--- Start Provided material ---

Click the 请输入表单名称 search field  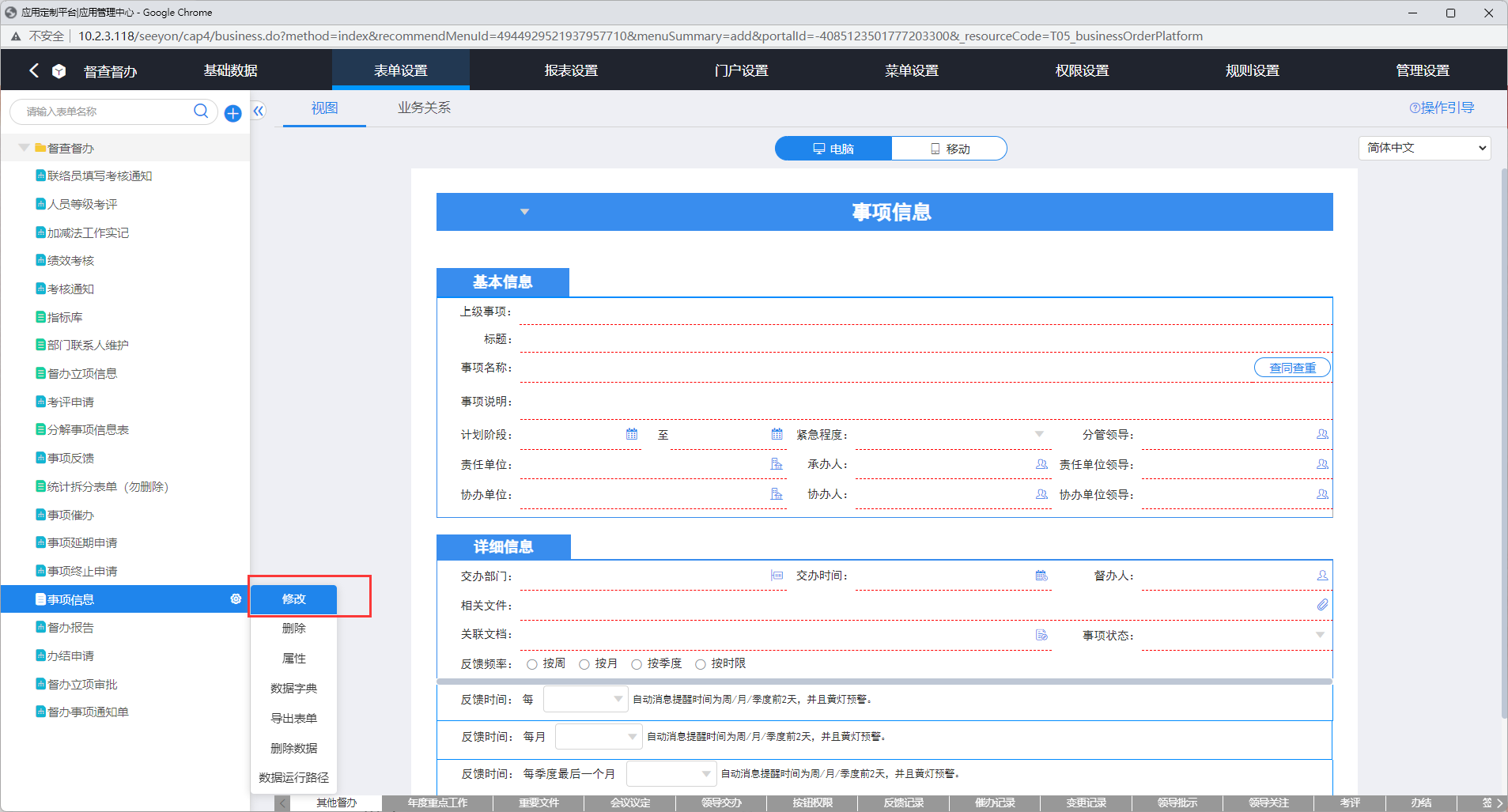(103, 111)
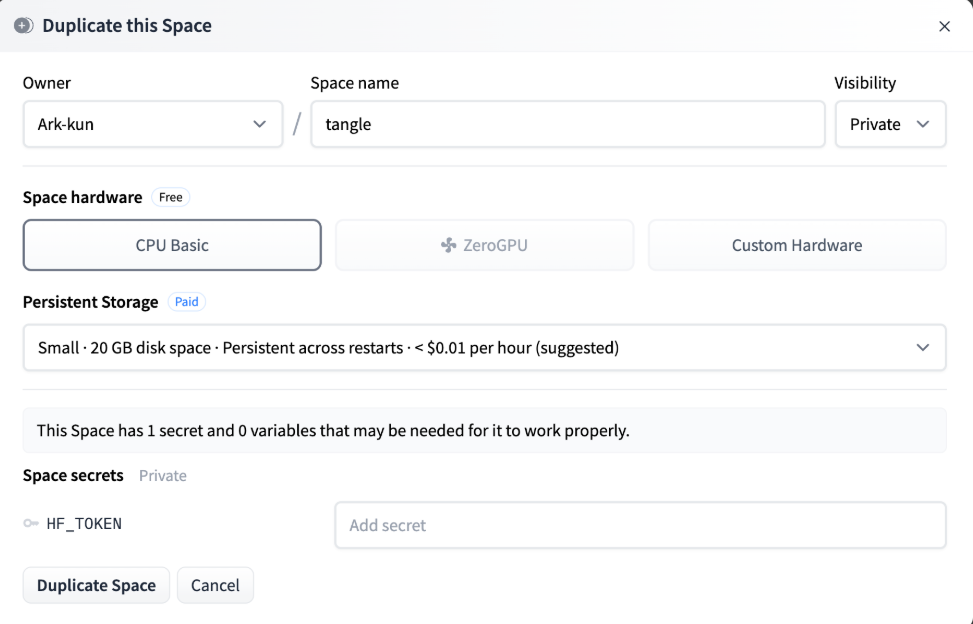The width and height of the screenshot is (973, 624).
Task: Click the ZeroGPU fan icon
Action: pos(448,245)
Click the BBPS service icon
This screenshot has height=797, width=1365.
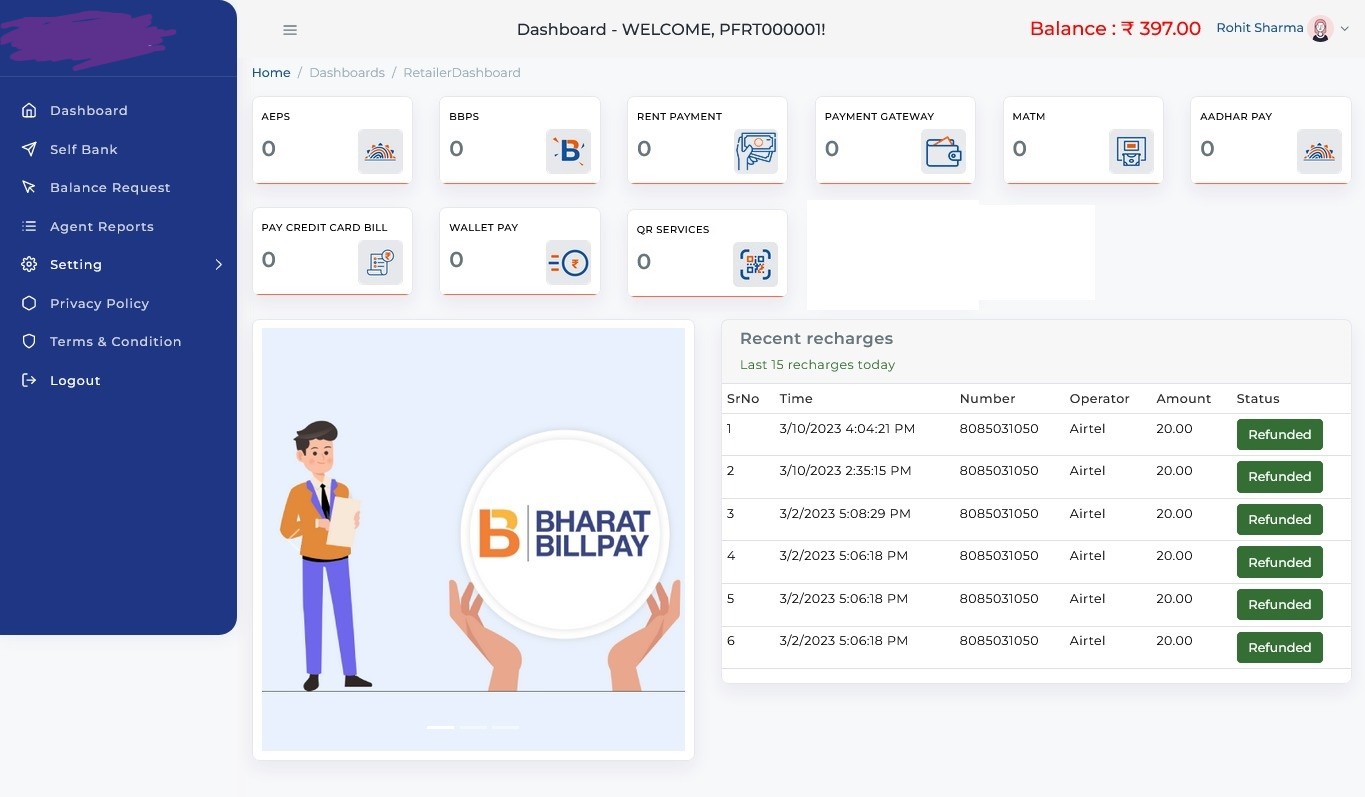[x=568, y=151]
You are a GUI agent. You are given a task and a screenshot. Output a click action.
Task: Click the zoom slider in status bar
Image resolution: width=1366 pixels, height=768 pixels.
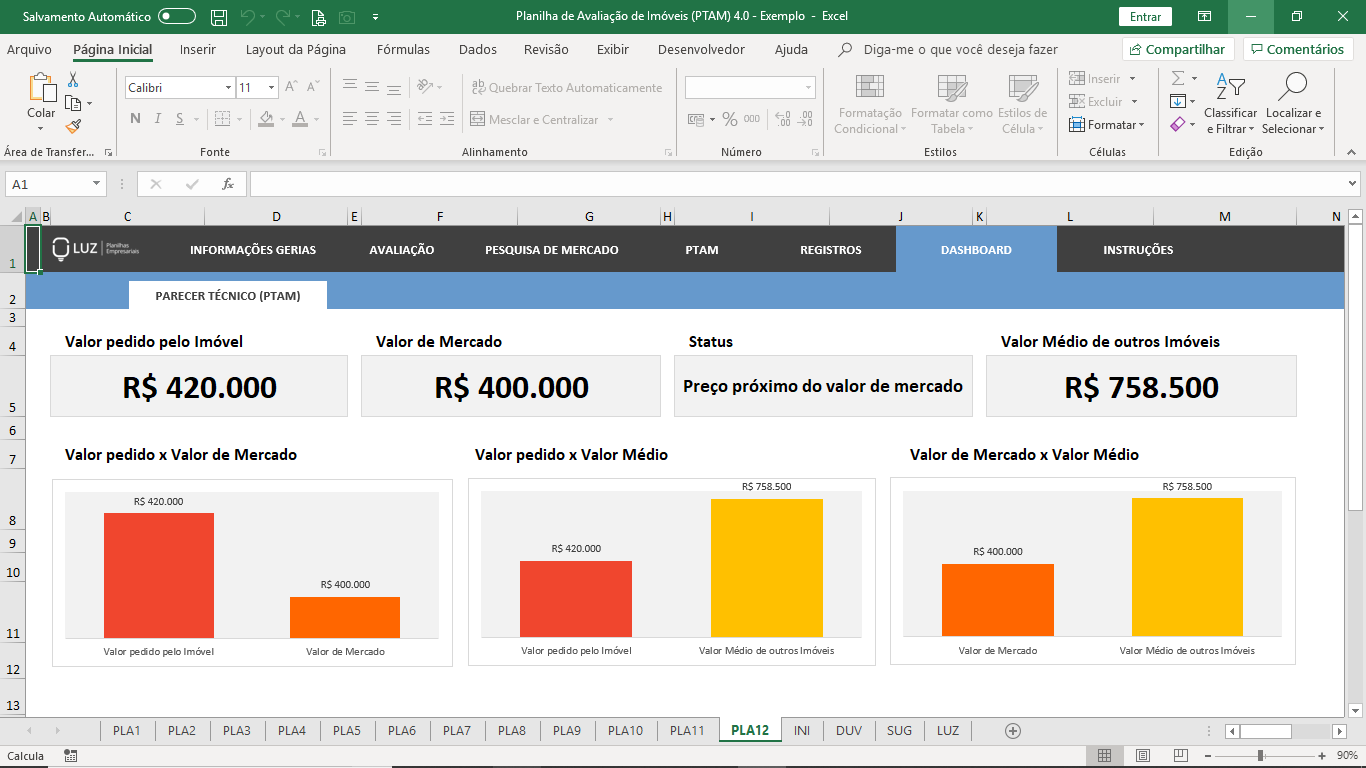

--- End Provided material ---

Task to carry out:
Reproduce the listing from the line that has "Click the BBPS service icon" through the end of the listing, replacing "zoom slider" with "zoom bar" and leaving everything else unchanged. Omit the pictures.

Result below:
Click the BBPS service icon
This screenshot has height=797, width=1365.
[x=568, y=151]
You are a GUI agent. You are given a task and a screenshot. Output a click action.
Task: Click the zoom bar in status bar
Image resolution: width=1366 pixels, height=768 pixels.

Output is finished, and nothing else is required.